PROMPT: Below are some records. Print exactly the lines between the one holding "Select brush size 100 in ブラシサイズ panel" and the one holding "This screenshot has width=1456, height=819.", inclusive, and nothing else.

RECORD SET:
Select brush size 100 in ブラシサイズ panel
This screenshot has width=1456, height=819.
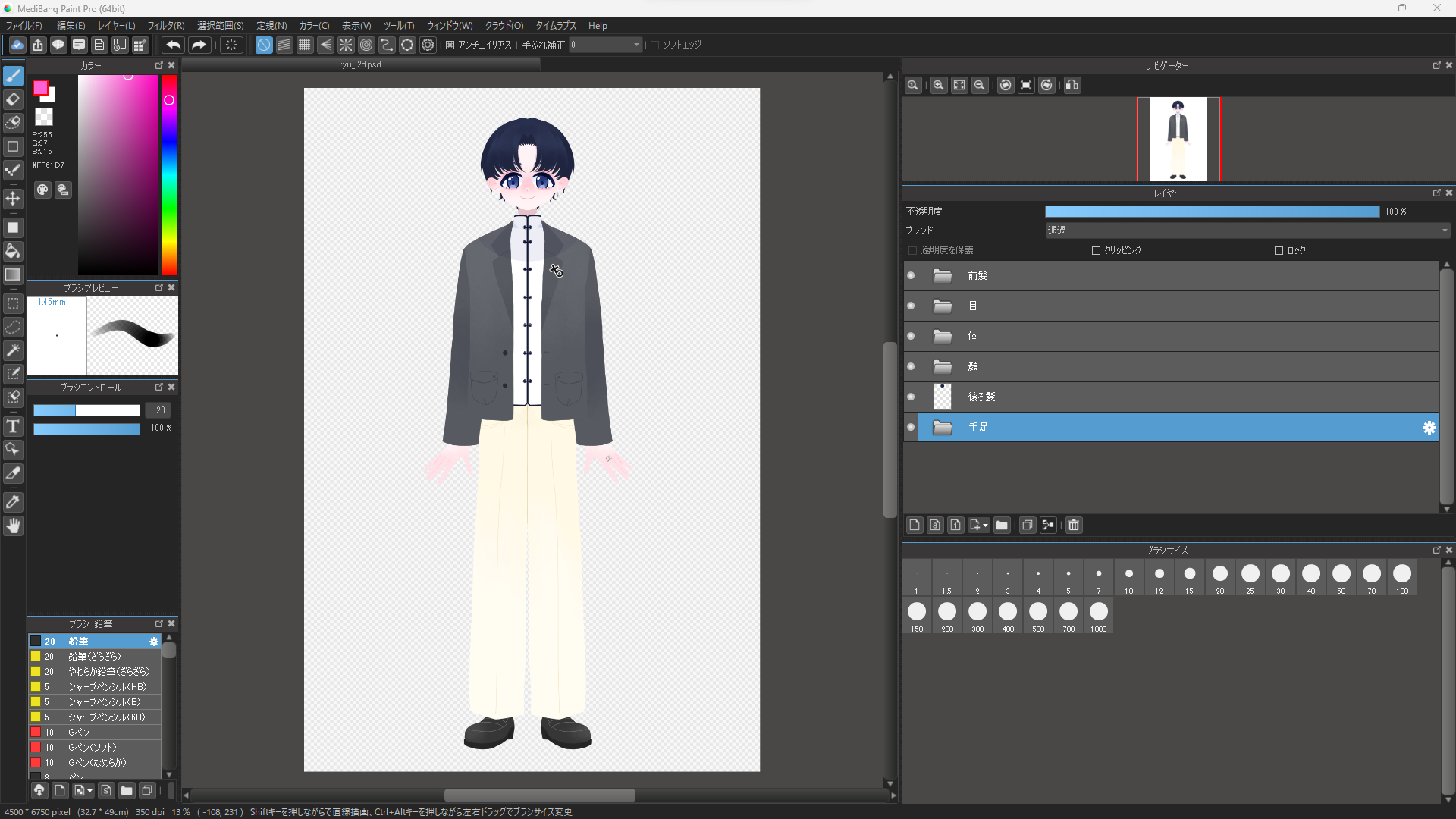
==
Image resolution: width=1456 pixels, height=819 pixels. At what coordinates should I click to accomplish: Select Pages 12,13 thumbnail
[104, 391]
* * *
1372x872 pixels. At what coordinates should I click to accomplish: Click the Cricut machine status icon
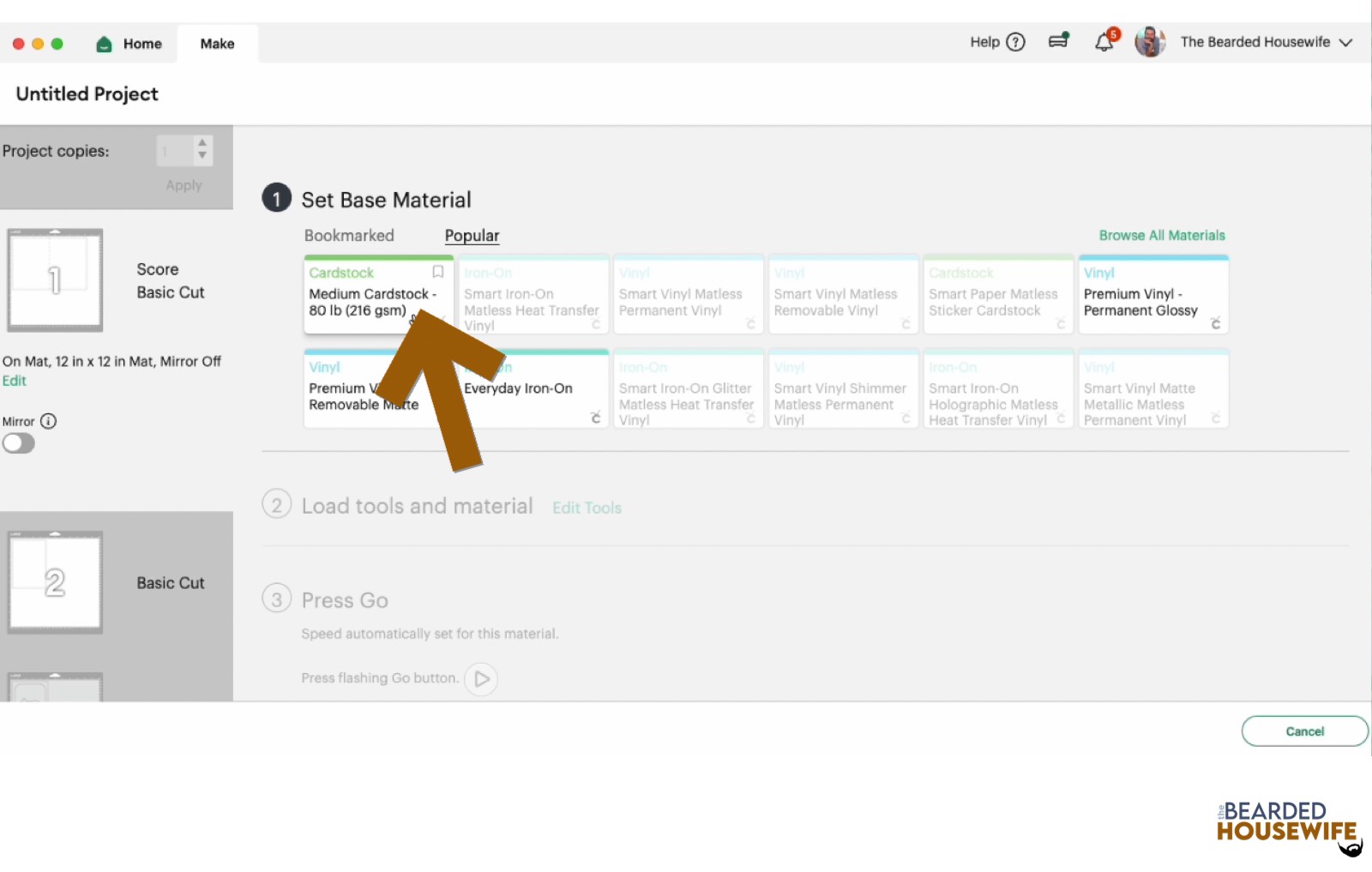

ANSWER BOX:
Select brush size 100 in ブラシサイズ panel
This screenshot has width=1456, height=819.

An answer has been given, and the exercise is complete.